A persistent meme, from both sides of the aisle, is the damaging effects of having the country run by “career politicians.”
Let’s think about what that means
A career politician can be defined as someone whose life’s work requires the holding of elective public office. This might be someone dedicated to public service, or someone who just doesn’t want to get a real job. Or, can’t get a real job.
At the time the country was founded, the newly-minted Americans had a serious fear of “aristocrats,” and anything or anyone that smacked of old world, monarchical rule. This could strike one as odd. Although the fight for independence was fought by the yeomen, it was precipitated, organized, and consummated, by “aristocrats” — the wealthy and the well-to-do, who at that time ran the country.
An artefact of this fear and loathing is the belief that persists to this day among Americans, that “anyone can run the country.” America has a long history of electing people to public office on that basis.
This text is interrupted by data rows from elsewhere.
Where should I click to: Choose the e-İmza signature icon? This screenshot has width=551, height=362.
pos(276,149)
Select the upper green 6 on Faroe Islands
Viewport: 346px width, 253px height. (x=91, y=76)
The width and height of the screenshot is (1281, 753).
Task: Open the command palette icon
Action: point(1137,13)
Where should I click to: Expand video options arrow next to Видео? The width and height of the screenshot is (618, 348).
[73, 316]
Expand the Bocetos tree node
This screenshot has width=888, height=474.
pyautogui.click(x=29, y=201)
You do not, in fact, have to demonstrate success at any level of life, to get elected to the United States Congress. (In the early years, at least one candidate elected to Congress was illiterate.) The only requirements for getting elected are, the ability to: be personable with your electorate; raise money to pay for your campaign; keep your political activities in front of your electorate (so that it looks like you’re earning your money).
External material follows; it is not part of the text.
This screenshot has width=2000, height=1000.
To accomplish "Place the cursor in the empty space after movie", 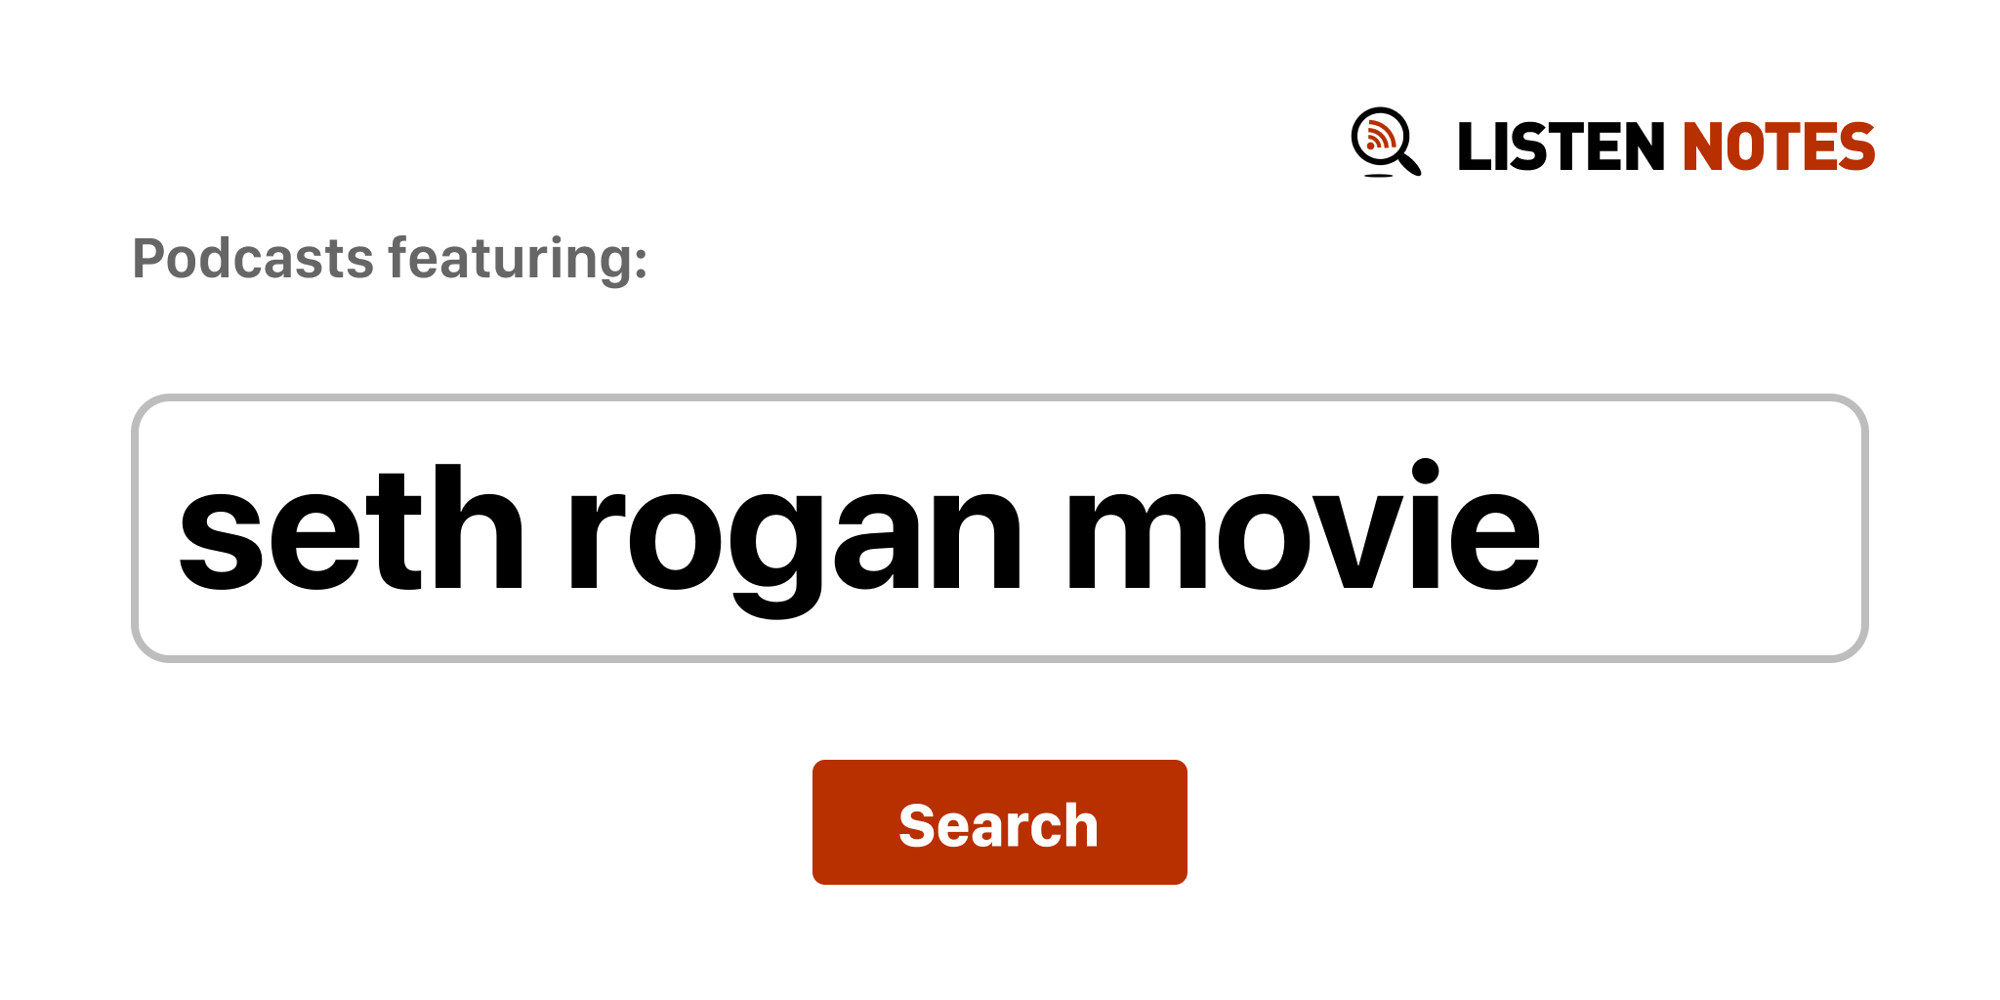I will [1699, 528].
The “Congressional scorecard” that rates the effectiveness, attentiveness, and leadership abilities, of members of Congress, is — the election. This is exactly how the writers of the Constitution envisioned elections. They were to be the “check” on corrupt behavior in the national government. 1
The most significant element of the design of the Constitution was intended to be its transfer of elective power from politicians to citizens. Recall that under the Articles of Confederation, the national government was composed of politicians elected by the state legislatures, not by individual voters. It was a confederation of states. As a result, the members of the national government were beholden to the legislatures, not the individual citizens of their respective states. The legislatures could, and did, dictate to their Congressional members how to vote on particular issues. And, the Congress members wanting first and foremost to keep their jobs, did as they were ordered. 2
So, what happened?
In modern times, almost all discussions of the national legislature come around to “term limits,” like most discussions of social or political issues come around to “Hitler.”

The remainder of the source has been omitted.